US Soccer should have hired Joachim Löw, not Jurgen Klinsmann

Joachim Low-jurgen-klinsmann

I’m not surprised that the United States lost to Jamaica in the Gold Cup semifinal on Wednesday night. If you’ve been watching the tournament, you probably weren’t surprised either.

Jamaica is a solid team. Thanks to a new coach, the best part of two months together this summer thanks to a Copa America invite, and a clearly defined tactical setup, the Reggae Boyz know exactly who they are.

They badly wanted to beat the US – and thanks to a couple moments of brilliance and a whole lot of committed, grind-it-out defense, they did. Deserved it, too. It’s one thing to know who you are, but Jamaica believes in who they are too.

But boy, the statistics don’t flatter the US. This marks the first time since 1968 that the US has lost to Caribbean opposition on home soil, the first time they’ve ever lost to a CONCACAF opponent that isn’t Mexico in the Gold Cup, and the first failure to reach the final of the continental tournament since 2003.

This loss wasn’t a one-off. The US, playing at home, was put under considerable pressure and often outplayed by the likes of Haiti, Honduras, and Panama.

Jurgen Klinsmann could never settle on a lineup, a formation, or a style. His devotion to the center-back pairing of John Brooks and Ventura Alvarado was either severely perplexing or constantly enraging, depending on your perspective – especially considering that Matt Besler has been frozen out of the team since he hit back at Klinsmann’s condescending comments about US players lacking fitness in January.

Besler’s ouster from the US setup isn’t an original story. Landon Donovan and Benny Feilhaber can relate.

But even without the Sporting Kansas City men, and with two young, overmatched defenders – and even Timmy Chandler for god’s sake – the US’ play and departure from this tournament was shocking.

Klinsmann will take the blame. He should too, for any number of reasons. But the question going forward is, why hasn’t Klinsmann been able to improve the US? Or Bayern Munich, for that matter?

Klinsmann’s entire coaching legacy was based around the Germany revolution primarily orchestrated by his assistant Joachim Löw – who now, with a World Cup win to his name, is universally regarded as one of the most talented managers in soccer.

Klinsmann’s true genius with Germany wasn’t the smashing attacking football is reign produced, or the influx of youthful exuberance that revitalized the entire countries football scene for a decade and more to come. It was acknowledging that he didn’t know best.

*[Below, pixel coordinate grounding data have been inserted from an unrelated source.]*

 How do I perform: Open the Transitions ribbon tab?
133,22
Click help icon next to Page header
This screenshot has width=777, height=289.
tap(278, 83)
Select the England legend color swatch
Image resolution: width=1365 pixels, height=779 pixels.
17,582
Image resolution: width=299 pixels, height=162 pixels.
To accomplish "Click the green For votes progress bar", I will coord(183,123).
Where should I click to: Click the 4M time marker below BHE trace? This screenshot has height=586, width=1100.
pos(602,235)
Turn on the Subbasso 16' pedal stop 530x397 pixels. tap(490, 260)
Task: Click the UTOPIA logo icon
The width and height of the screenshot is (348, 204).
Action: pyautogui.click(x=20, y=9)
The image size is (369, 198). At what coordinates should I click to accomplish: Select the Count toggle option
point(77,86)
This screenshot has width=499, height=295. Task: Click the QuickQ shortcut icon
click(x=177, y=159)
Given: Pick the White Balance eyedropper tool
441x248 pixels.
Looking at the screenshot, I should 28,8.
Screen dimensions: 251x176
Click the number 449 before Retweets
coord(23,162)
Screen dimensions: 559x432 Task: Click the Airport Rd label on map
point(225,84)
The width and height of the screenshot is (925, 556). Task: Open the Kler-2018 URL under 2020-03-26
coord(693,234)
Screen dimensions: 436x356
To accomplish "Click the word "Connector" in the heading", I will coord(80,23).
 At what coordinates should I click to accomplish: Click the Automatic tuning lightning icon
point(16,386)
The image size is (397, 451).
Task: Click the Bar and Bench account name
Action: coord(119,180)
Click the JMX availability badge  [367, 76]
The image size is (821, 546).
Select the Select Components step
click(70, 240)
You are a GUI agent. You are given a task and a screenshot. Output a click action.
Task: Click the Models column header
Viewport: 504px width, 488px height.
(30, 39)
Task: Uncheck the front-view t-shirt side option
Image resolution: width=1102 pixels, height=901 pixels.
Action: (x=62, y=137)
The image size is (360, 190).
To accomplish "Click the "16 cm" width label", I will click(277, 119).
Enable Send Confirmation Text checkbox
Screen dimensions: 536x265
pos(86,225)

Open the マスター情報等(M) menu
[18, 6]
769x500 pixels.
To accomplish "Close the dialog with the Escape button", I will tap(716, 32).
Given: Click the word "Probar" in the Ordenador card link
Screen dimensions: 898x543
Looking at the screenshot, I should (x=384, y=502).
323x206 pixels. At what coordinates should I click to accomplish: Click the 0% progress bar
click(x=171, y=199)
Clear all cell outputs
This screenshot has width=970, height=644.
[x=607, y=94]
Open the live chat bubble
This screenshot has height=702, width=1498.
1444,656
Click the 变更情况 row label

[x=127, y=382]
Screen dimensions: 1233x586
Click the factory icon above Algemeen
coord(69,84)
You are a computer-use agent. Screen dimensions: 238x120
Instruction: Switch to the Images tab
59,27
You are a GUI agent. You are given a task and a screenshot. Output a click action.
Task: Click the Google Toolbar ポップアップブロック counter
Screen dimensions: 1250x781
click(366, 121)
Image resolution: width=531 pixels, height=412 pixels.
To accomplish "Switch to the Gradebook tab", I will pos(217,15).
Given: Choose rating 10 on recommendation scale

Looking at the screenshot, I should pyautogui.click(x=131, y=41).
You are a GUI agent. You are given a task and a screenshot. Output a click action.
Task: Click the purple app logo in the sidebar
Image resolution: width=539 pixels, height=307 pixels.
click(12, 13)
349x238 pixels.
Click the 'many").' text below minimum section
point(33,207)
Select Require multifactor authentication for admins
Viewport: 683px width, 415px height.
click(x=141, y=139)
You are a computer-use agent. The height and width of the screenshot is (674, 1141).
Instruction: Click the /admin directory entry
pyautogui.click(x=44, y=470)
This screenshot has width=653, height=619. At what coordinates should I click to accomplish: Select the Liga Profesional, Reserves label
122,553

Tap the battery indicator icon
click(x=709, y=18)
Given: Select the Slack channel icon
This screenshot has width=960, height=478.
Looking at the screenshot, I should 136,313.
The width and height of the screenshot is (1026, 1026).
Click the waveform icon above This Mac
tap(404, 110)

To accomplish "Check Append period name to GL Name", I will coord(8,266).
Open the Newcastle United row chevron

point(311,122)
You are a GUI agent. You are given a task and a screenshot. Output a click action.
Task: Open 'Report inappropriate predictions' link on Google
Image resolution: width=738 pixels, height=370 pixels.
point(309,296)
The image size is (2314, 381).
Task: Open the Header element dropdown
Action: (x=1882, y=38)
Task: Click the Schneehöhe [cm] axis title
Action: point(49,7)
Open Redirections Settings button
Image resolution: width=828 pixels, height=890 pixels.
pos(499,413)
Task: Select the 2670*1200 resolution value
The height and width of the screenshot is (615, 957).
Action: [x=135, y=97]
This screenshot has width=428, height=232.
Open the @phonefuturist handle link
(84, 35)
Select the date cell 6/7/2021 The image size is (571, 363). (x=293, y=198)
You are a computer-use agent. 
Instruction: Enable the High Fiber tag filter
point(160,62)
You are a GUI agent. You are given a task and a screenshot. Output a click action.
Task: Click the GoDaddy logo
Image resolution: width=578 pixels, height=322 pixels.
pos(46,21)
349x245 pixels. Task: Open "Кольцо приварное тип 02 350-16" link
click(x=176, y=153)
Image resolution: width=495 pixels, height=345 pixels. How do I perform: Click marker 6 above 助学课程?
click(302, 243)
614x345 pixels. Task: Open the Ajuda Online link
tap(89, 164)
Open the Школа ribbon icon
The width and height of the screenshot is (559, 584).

When Klinsmann got the job, he had no previous managerial experience. So he tapped Löw to be his right hand, saying, “I haven’t spent 10 or 15 years on the bench. So I want to have a coach at my side who has.”

Smart move. It helped that Low is also one of the kindest managers in the game, extremely loyal, and generally extremely well-liked by his players. That was back when Klinsmann wasn’t a savant – when he knew better than anyone else that he had very little idea what he was doing.

After that ’06 World Cup, of course, Klinsmann resigned and Löw was promoted. Since then, Germany has thrived and Klinsmann has flopped.

His next job, at Bayern Munich, was a near-comical failure. The players, notably Low’s Germany captain Phillip Lahm revolted over Klinsmann’s methods – but according to Bayern executive chairman Karl-Heinz Rummenigge, he was actually fired because he wouldn’t part with his assistant Martin Vazquez.

Unsurprisingly, Vazquez was also in the eye of the storm when Klinsmann came under the only type of fire that can equate the fire he’s facing now – after the first Hexagonal game in the spring of 2013.

Klinsmann’s tenure as US manager hasn’t been an abject failure, but from what he’s promised, to what he’s paid, he has been. There’s no progress. No real plan. Not from a man who turned to Alan Gordon and route one with his team needing a goal to force extra time against the 76th ranked team in the world.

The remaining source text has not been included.